===== 原文の抜粋

持続可能な消費生活・環境「家庭の経済生活・将来の経済計画」

茨城県立土浦第二高等学校 藤村 千恵美 先生

 

持続可能な消費生活・環境 

家庭の経済生活・将来の経済計画

 

<授業展開例>2022年12月9日 茨城県立土浦第二高等学校 藤村 千恵美 先生

 

■授業概要

授業校:茨城県立土浦第二高等学校

実施日時:2022年12月9日(金)第3校時 10:50〜11:45

授業者:藤村千恵美先生(家庭科)

対象:1年7組(40名)

授業タイトル:持続可能な消費生活・環境 「家庭の経済生活・将来の経済計画」  

■ねらい

生涯を見通した生活における経済の管理や計画の重要性について、ライフステージごとの課題や社会保障制度などと関連付けて考察する。

==========
===== 記録の抜粋

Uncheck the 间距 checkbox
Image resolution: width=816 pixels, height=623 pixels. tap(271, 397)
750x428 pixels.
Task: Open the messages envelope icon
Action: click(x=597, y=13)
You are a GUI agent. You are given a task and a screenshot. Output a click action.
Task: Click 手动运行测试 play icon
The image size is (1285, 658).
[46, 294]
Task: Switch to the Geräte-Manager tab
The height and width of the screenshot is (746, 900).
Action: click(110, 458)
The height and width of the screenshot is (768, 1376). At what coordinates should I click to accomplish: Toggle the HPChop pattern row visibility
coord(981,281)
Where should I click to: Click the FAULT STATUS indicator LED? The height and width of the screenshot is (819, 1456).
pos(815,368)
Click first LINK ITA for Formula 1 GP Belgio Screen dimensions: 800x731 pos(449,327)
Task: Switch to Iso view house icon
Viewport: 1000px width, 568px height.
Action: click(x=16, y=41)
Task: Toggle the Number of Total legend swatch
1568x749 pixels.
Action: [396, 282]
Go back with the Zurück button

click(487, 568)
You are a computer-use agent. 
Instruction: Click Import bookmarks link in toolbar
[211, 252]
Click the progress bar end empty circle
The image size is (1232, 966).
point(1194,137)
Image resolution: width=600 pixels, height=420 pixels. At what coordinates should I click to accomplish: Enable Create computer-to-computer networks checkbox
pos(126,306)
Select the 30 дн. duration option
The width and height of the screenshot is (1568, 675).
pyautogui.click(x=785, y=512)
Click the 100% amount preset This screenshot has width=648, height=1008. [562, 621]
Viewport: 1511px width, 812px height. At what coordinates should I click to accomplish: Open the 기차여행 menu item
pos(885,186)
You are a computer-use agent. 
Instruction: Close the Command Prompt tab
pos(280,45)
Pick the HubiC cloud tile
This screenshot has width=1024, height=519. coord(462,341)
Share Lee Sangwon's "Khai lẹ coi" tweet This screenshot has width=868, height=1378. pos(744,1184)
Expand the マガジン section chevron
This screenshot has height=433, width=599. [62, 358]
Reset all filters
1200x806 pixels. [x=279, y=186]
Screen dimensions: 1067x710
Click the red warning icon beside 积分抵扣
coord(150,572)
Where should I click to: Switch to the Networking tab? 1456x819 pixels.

==========

課題 – 上にある家庭科の授業紹介文を、最初から最後まで一字一句変えずに書き写してください。

解答例 –
持続可能な消費生活・環境「家庭の経済生活・将来の経済計画」

茨城県立土浦第二高等学校 藤村 千恵美 先生

 

持続可能な消費生活・環境 

家庭の経済生活・将来の経済計画

 

<授業展開例>2022年12月9日 茨城県立土浦第二高等学校 藤村 千恵美 先生

 

■授業概要

授業校:茨城県立土浦第二高等学校

実施日時:2022年12月9日(金)第3校時 10:50〜11:45

授業者:藤村千恵美先生(家庭科)

対象:1年7組(40名)

授業タイトル:持続可能な消費生活・環境 「家庭の経済生活・将来の経済計画」  

■ねらい

生涯を見通した生活における経済の管理や計画の重要性について、ライフステージごとの課題や社会保障制度などと関連付けて考察する。